Self Framework
SelfFramework is a comprehensive Human Data Platform designed to securely handle and share sensitive personal data, with a particular emphasis on medical information. The framework uses blockchain technology, smart contracts and advanced cryptographic methods to ensure the secure collection, storage and sharing of sensitive data, as well as privacy and compliance.
Self Framework SDK
The Self Framework SDK is designed to facilitate seamless integration of third-party applications and services with the Self Network. It provides developers with a set of tools and APIs to interact with the Self Network for secure and privacy-preserving authentication and data sharing.
Self Network
The Self Network is built on a proprietary blockchain (SelfChain) designed specifically for high transaction volumes and robust data security. This state-of-the-art blockchain infrastructure eliminates the need for third-party solutions, providing strong security guarantees and data integrity from the ground up.
The platform integrates advanced encryption techniques, such as AES-256 for data at rest and SSL/TLS for data in transit, to ensure that users’ personal information remains private and secure.
This approach aligns with the SelfFramework’s objectives of providing a privacy-preserving and secure solution for managing digital identity and personal data, leveraging cutting-edge blockchain and cryptographic technologies to ensure data security and compliance with global regulations.
Self Profile
User Interface layer for user interaction and data management. Each Self Profile instance is represented through custom smart contracts on the SelfChain blockchain. These smart contracts provide the necessary functionalities to manage user profiles securely and efficiently.
New Self Profile accounts are created using a factory pattern, which clones a singleton reference implementation. This method ensures the uniqueness of Self DIDs (Decentralized Identifiers) and maintains the integrity of the user profile creation process.
::::
STUDY QUESTIONS –
A: In the Self Framework text, rewrite the passage that begins at the words "The platform integrates" and stops after "private and secure.", replacing "private and secure" with "confidential and protected".
B: According to the Self Framework text, what blockchain is the Self Network built on?
C: Translate this sentence from the Self Framework text into Spanish: "New Self Profile accounts are created using a factory pattern, which clones a singleton reference implementation."
The records are separate material with no connection to the Self Framework text.
::::
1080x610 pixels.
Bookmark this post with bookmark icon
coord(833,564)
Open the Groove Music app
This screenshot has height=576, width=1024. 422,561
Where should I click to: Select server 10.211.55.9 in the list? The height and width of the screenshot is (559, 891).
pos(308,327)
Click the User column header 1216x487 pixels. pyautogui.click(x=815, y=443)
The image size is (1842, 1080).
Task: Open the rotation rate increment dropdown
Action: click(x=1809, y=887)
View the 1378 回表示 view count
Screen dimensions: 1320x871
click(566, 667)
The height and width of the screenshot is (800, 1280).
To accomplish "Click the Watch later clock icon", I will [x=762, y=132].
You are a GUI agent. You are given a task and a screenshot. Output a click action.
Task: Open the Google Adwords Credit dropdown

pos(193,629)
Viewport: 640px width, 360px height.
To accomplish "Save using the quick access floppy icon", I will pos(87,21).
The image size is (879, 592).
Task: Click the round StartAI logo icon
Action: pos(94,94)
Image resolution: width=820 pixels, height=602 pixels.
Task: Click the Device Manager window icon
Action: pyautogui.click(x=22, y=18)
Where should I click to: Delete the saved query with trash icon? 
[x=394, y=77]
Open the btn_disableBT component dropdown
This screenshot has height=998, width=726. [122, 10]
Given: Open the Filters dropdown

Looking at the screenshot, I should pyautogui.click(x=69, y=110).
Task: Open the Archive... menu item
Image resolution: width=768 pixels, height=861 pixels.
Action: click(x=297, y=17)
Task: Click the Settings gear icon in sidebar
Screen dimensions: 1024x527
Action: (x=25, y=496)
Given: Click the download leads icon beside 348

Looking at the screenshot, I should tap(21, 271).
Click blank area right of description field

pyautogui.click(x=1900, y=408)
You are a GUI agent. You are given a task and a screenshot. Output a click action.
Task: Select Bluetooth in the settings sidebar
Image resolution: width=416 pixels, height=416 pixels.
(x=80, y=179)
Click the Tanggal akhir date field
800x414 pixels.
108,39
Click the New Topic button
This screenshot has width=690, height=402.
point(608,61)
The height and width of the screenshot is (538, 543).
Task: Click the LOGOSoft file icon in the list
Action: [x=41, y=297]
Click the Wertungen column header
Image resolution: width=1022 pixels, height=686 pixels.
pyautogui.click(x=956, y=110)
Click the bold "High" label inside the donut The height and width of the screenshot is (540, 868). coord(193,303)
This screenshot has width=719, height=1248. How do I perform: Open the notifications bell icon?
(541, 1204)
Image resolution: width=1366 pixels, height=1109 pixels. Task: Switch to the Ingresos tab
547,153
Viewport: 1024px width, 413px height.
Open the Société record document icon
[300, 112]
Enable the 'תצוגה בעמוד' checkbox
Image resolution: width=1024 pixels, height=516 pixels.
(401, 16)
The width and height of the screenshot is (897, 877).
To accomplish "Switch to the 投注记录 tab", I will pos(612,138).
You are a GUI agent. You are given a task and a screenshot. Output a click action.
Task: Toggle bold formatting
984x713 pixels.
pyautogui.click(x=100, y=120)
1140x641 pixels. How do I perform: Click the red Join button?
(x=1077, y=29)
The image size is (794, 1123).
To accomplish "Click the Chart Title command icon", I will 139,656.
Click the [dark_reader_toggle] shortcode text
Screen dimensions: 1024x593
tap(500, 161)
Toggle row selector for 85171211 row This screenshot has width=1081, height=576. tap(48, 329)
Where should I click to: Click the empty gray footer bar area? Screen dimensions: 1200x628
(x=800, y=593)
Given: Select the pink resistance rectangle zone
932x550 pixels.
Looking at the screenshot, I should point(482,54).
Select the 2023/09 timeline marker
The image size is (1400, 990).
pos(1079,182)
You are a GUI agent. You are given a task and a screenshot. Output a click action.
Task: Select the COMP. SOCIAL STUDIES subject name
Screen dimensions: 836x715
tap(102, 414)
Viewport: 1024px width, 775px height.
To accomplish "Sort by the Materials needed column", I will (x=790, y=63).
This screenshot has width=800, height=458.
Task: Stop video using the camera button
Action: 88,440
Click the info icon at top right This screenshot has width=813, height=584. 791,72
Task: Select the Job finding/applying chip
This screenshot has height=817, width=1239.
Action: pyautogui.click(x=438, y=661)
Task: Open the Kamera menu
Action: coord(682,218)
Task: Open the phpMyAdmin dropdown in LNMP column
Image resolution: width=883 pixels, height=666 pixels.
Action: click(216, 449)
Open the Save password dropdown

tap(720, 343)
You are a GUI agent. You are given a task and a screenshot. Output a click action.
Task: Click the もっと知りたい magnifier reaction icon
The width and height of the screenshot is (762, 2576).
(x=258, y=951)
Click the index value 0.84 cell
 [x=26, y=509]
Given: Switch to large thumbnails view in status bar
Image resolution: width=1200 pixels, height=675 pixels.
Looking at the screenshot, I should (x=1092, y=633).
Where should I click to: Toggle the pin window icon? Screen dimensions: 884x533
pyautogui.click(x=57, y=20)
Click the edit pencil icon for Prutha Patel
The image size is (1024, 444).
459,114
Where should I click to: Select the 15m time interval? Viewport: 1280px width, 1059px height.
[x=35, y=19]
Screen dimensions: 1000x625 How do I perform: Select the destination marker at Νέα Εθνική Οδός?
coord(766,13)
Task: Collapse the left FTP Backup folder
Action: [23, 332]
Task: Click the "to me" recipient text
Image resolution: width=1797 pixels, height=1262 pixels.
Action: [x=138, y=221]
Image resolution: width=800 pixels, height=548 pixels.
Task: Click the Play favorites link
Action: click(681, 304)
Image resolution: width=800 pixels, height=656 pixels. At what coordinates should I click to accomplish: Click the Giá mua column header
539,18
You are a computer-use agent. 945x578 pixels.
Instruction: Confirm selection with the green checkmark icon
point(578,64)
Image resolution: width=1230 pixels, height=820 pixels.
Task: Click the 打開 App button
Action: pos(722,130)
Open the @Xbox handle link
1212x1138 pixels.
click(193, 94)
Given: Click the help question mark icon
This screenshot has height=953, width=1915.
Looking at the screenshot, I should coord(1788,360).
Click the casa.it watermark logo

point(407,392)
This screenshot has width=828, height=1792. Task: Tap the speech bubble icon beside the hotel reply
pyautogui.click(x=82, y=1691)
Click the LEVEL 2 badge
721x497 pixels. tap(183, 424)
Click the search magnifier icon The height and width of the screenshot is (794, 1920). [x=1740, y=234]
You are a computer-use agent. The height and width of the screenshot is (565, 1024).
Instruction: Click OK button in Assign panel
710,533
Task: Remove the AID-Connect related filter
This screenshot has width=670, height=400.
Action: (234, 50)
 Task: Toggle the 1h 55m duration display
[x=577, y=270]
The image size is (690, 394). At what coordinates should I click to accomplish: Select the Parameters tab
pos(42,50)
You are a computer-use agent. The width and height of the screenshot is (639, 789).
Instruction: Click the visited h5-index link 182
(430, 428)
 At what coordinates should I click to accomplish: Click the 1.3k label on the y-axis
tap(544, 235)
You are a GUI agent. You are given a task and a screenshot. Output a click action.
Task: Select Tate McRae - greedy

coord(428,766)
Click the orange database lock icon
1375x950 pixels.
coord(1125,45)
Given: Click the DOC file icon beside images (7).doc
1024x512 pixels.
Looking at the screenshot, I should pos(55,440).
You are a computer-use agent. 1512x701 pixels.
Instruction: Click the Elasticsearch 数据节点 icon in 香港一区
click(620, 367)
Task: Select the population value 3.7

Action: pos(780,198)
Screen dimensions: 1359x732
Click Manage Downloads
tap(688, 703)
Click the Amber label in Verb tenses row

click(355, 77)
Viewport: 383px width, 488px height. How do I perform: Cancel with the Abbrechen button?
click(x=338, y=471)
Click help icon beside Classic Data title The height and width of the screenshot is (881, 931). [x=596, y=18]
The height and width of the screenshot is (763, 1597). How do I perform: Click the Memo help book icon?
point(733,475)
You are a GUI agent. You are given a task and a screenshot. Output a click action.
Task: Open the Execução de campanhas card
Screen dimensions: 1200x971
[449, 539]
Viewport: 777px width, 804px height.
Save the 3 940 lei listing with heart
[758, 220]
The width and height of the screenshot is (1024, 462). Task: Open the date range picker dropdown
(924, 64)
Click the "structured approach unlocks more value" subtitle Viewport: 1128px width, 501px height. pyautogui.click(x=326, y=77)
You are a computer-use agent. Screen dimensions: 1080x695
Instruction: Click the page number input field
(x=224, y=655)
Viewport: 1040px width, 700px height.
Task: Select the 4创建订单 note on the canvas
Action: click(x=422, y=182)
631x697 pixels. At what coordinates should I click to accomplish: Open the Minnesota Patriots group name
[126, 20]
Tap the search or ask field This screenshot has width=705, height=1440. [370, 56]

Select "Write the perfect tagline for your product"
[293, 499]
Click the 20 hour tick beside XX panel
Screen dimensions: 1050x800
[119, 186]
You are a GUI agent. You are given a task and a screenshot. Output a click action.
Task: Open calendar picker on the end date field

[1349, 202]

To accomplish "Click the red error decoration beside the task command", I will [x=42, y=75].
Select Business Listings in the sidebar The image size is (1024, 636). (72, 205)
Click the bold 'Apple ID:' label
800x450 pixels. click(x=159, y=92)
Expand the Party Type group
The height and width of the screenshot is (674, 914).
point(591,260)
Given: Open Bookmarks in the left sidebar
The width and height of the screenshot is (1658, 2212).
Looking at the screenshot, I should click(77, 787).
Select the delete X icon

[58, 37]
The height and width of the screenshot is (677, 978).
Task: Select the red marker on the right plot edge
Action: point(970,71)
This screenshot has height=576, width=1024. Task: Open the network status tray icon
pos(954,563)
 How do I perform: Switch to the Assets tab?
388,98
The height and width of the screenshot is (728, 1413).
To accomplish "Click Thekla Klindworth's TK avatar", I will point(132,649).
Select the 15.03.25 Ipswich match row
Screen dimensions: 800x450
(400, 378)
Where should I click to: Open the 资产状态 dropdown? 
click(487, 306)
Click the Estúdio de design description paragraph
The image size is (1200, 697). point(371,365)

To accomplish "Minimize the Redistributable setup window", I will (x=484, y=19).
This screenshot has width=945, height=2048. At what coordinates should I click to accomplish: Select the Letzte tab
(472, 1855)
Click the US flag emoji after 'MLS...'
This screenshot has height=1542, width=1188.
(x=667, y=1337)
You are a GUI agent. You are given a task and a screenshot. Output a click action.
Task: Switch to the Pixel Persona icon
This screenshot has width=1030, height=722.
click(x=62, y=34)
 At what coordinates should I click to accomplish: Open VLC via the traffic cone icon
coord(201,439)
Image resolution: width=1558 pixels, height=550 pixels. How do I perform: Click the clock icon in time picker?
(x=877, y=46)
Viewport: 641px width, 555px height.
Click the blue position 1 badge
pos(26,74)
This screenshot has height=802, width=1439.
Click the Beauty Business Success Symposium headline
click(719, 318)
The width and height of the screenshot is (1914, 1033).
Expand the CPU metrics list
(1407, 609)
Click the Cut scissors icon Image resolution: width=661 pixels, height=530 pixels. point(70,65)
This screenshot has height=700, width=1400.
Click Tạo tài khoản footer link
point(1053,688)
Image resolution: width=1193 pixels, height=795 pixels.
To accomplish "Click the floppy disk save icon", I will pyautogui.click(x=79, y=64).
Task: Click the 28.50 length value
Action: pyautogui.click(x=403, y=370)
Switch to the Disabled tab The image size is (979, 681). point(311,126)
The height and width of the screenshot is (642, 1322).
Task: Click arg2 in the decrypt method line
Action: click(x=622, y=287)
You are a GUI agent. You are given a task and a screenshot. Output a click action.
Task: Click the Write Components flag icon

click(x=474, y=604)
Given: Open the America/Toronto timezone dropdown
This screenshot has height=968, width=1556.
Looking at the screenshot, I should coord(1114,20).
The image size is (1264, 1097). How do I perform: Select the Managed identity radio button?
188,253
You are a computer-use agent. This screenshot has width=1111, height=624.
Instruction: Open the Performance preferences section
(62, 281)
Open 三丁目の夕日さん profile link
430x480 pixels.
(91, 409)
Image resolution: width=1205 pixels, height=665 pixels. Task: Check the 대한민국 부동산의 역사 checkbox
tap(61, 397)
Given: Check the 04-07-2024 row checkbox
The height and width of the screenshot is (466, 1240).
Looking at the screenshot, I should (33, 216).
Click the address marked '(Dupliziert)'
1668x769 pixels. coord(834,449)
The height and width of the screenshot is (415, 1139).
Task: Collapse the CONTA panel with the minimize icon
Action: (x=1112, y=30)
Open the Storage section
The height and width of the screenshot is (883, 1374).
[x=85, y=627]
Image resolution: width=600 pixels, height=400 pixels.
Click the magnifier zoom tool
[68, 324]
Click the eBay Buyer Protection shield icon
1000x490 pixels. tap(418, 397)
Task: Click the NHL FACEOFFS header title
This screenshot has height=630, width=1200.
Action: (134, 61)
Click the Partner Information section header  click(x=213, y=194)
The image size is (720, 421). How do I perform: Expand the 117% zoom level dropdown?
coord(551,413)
::::
ANSWERS FOR THE EXERCISE –
A:
The platform integrates advanced encryption techniques, such as AES-256 for data at rest and SSL/TLS for data in transit, to ensure that users’ personal information remains confidential and protected.

B: A proprietary blockchain called SelfChain.

C: Las nuevas cuentas de Self Profile se crean mediante un patrón de fábrica, que clona una implementación de referencia singleton.